Monthly Flash

June 2022

  • Early in the month, higher-than-expected inflation data for May sent US Treasury yields surging higher. Many market participants perceived the Fed as not eing aggressive enough in combating inflation. The following week, the Federal Open Market Committee responded by raising the Fed Funds rate by 75 basis points (bps), abandoning their prior guidance of 50 bps. Fed Chairman Jerome Powell indicated that another 75 bps increase could be warranted at the Fed’s July meeting.
  • In corporate credit, continued concern about inflationary pressures and their effect on growth, coupled with significant flows out of the asset class drove spreads wider on the month despite a lighter than expected primary market calendar.
  • Agency RMBS spreads widened in response to increased interest rate volatility while mortgages extended on expectations of slower prepayments.

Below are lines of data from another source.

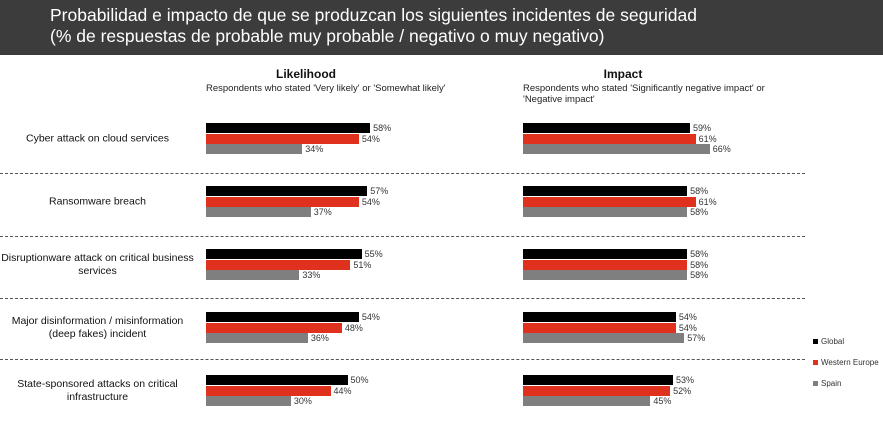  I want to click on value-label: 50%, so click(360, 380).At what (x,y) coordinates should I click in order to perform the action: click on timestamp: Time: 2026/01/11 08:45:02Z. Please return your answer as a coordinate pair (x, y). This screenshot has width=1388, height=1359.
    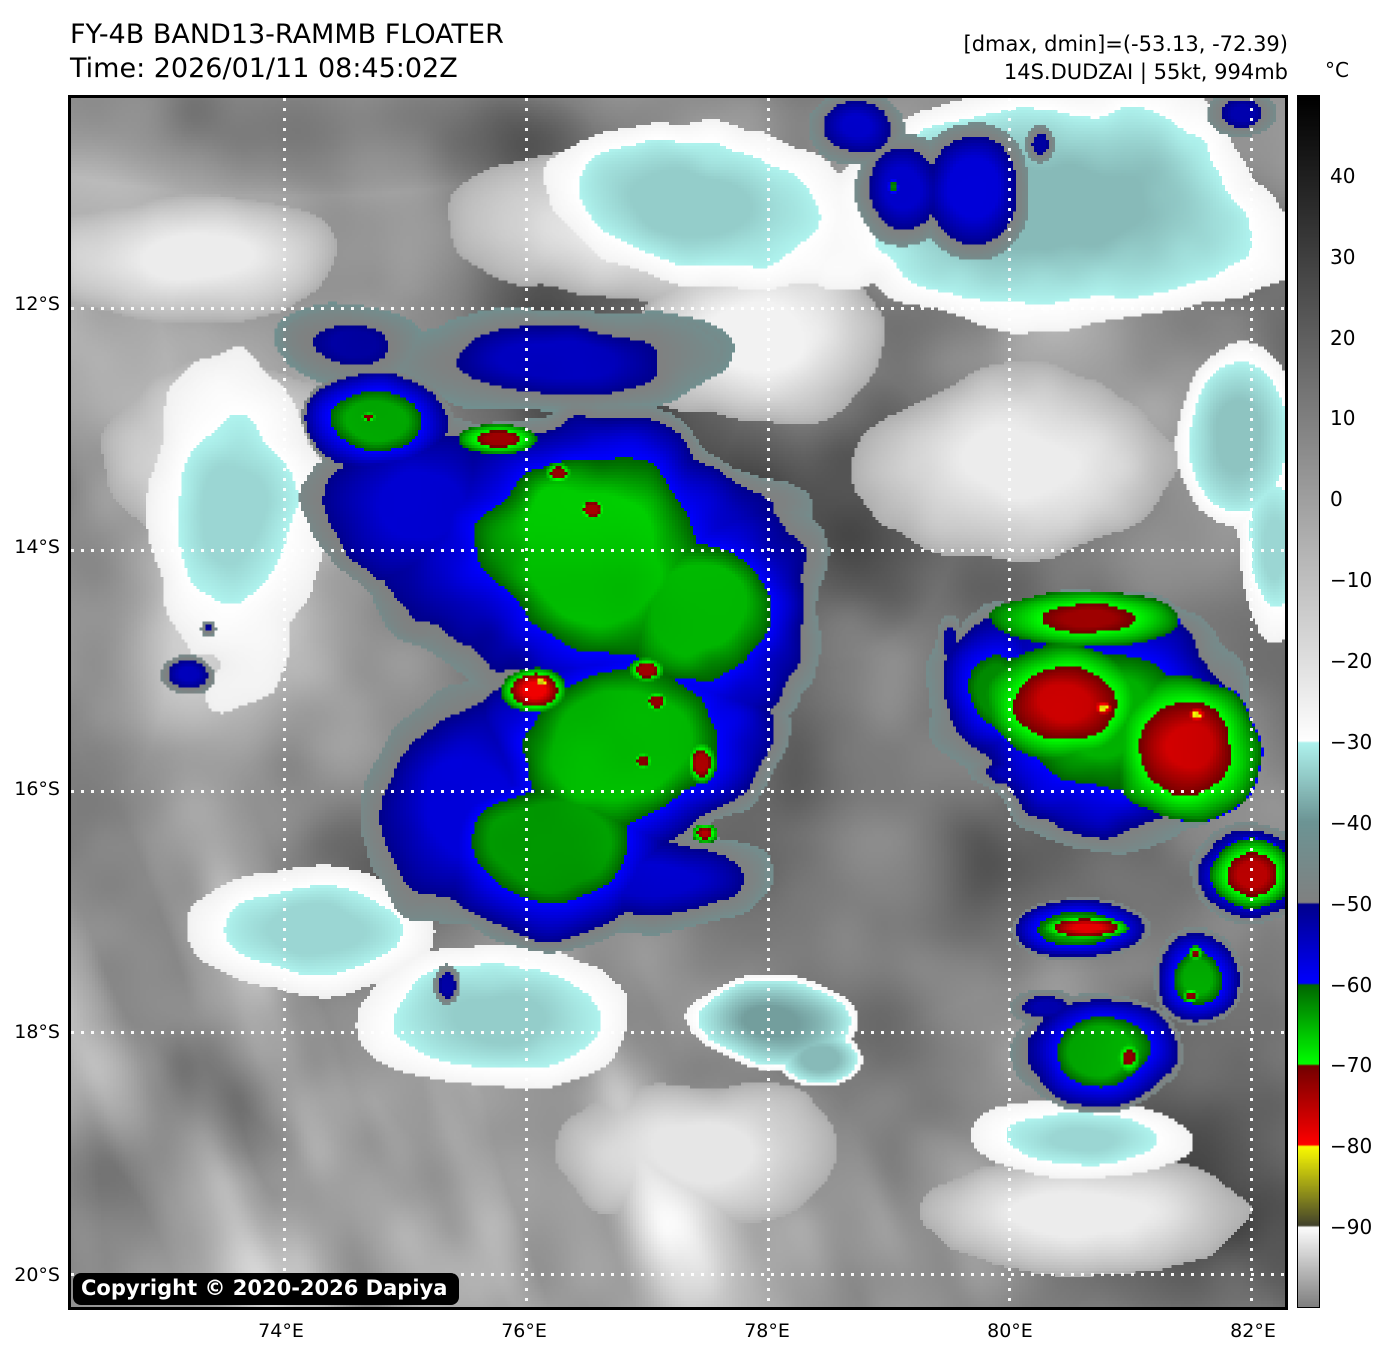
    Looking at the image, I should click on (264, 68).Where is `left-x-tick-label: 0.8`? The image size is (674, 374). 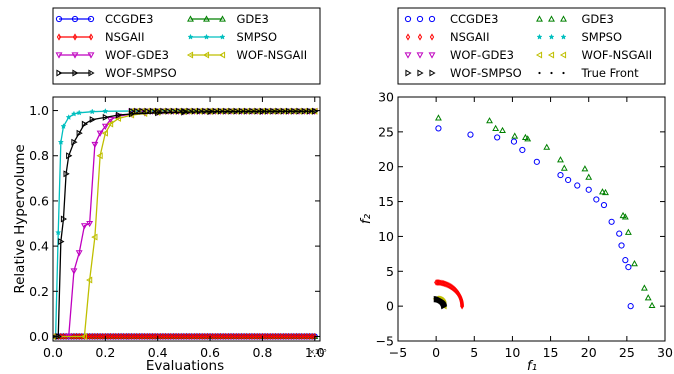
left-x-tick-label: 0.8 is located at coordinates (262, 352).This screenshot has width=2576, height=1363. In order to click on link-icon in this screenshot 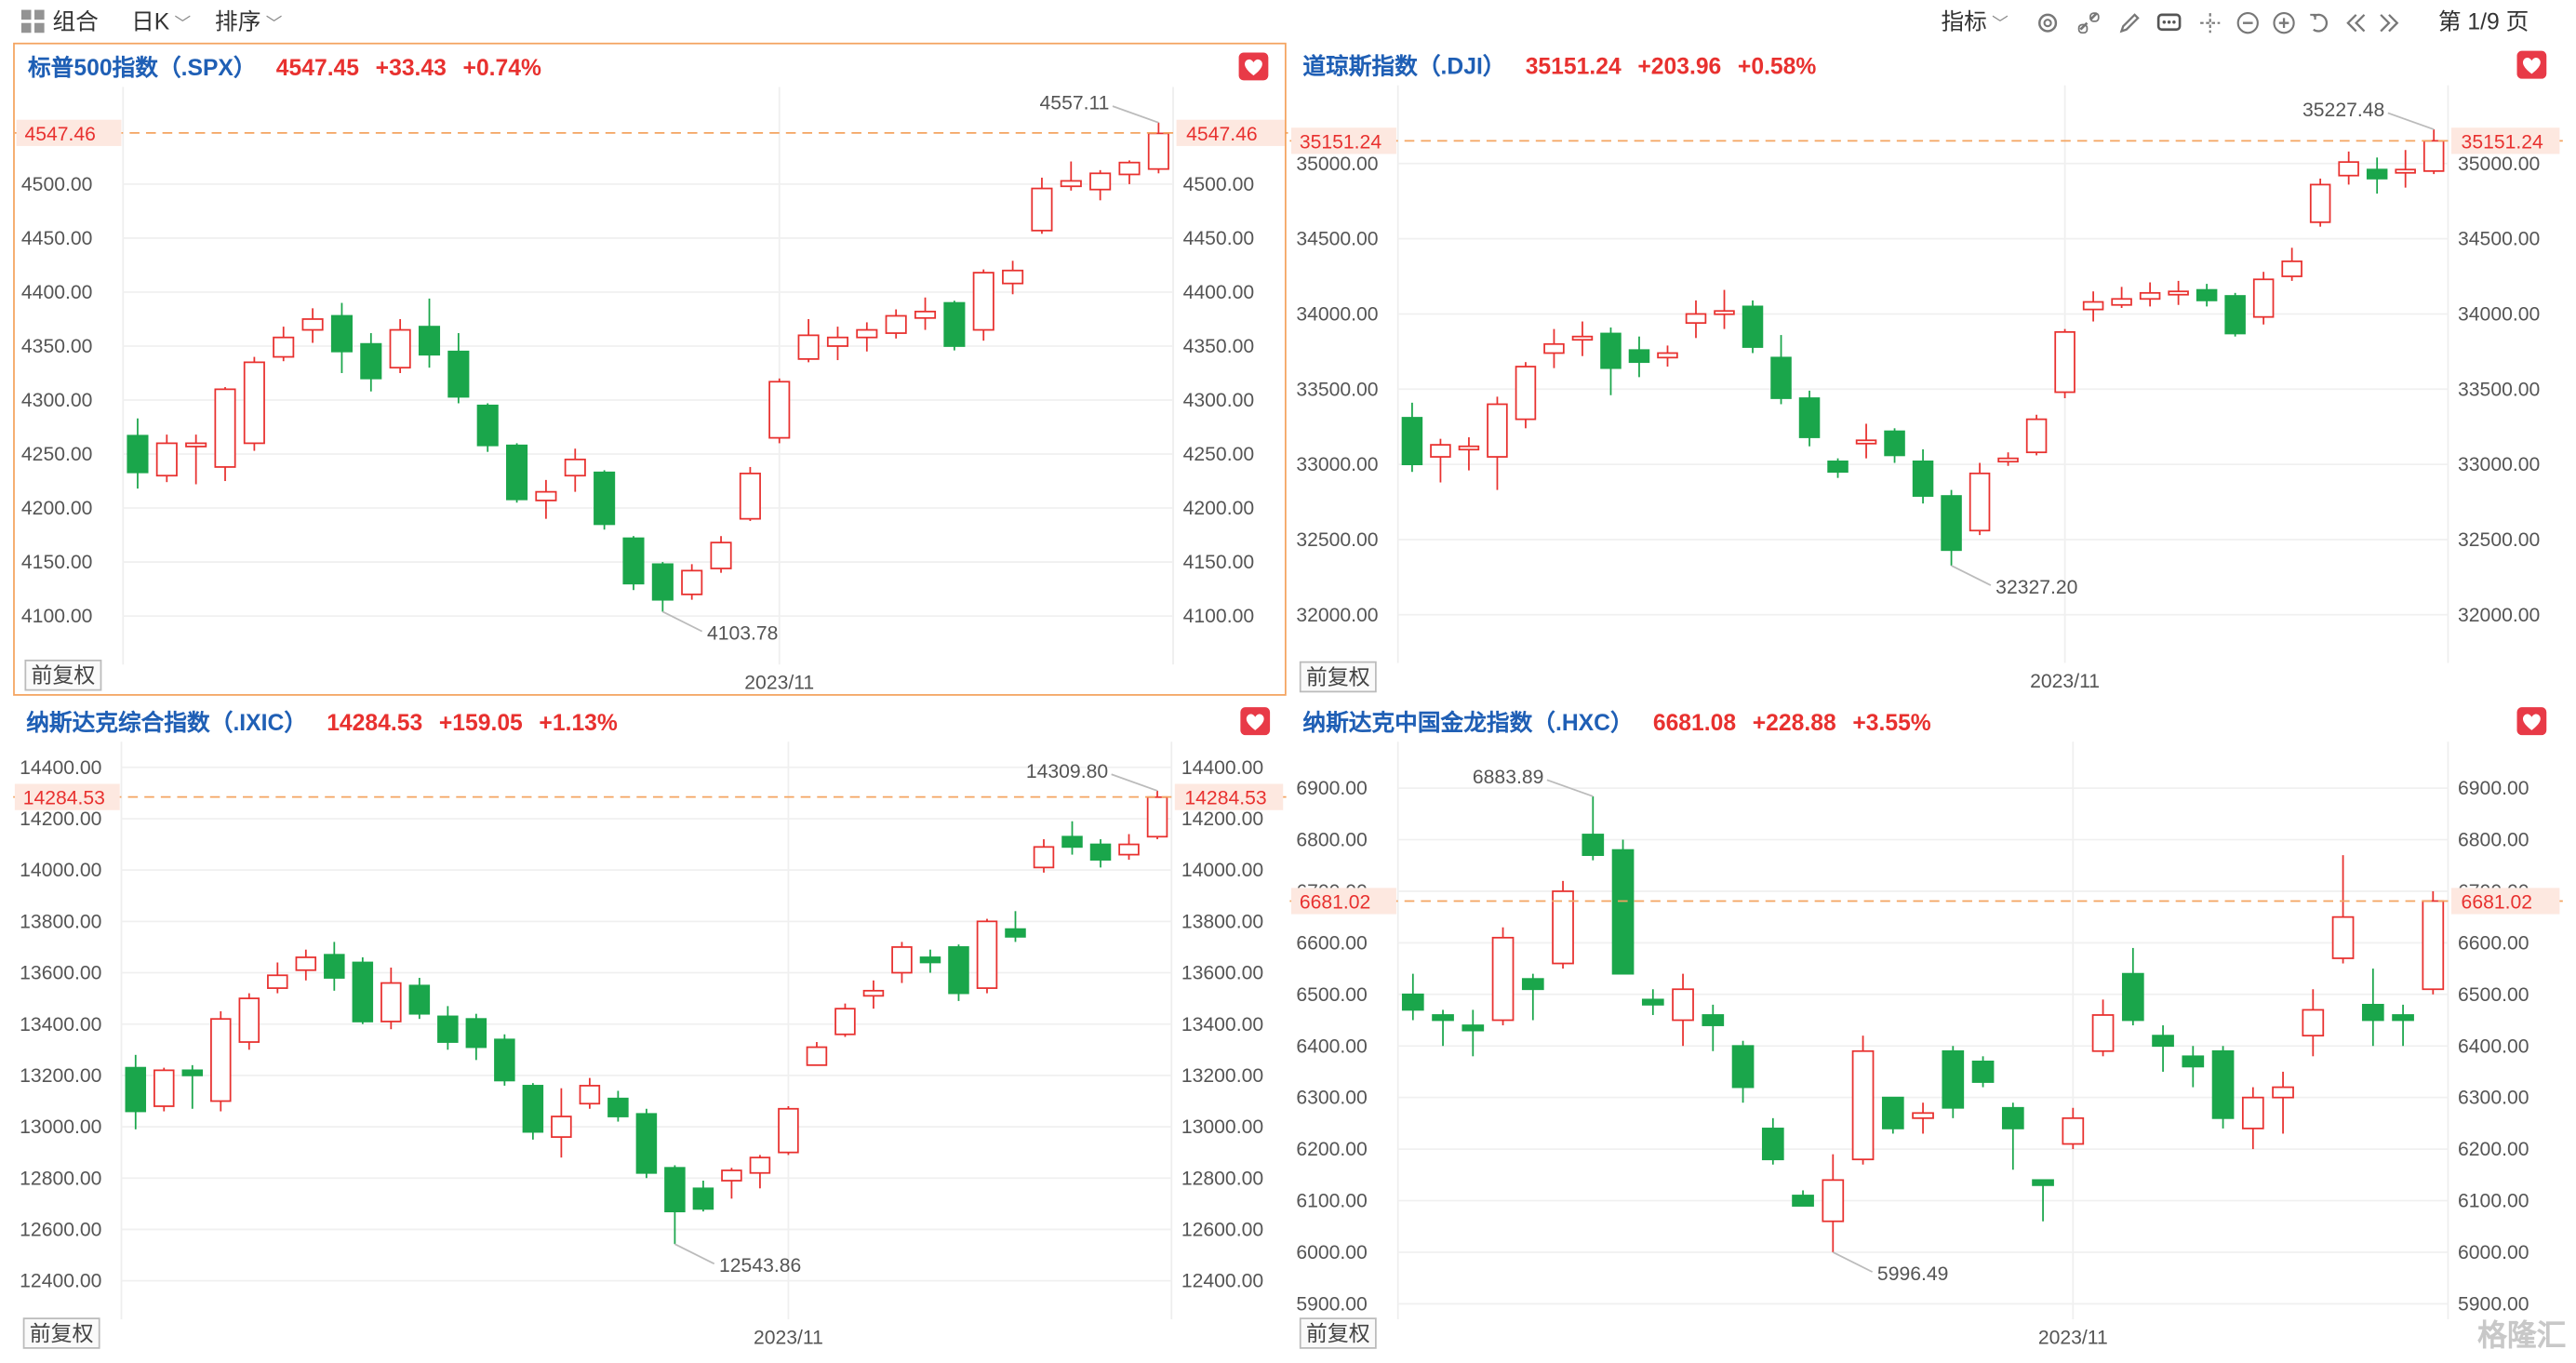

  • ABS spreads tightened, led by credit cards. In a reversal of trends seen earlier this year, several new credit card deals priced at tighter levels than initial price talk.
  • Non-Agency CMBS continued to follow the tone and direction of the corporate credit market on a slight time lag, therefore spreads do not yet reflect the full extent of the widening. Light new issue supply helped spreads, but also limited pricing transparency. Agency CMBS spreads tightened as investors sought the government guarantee during a volatile month.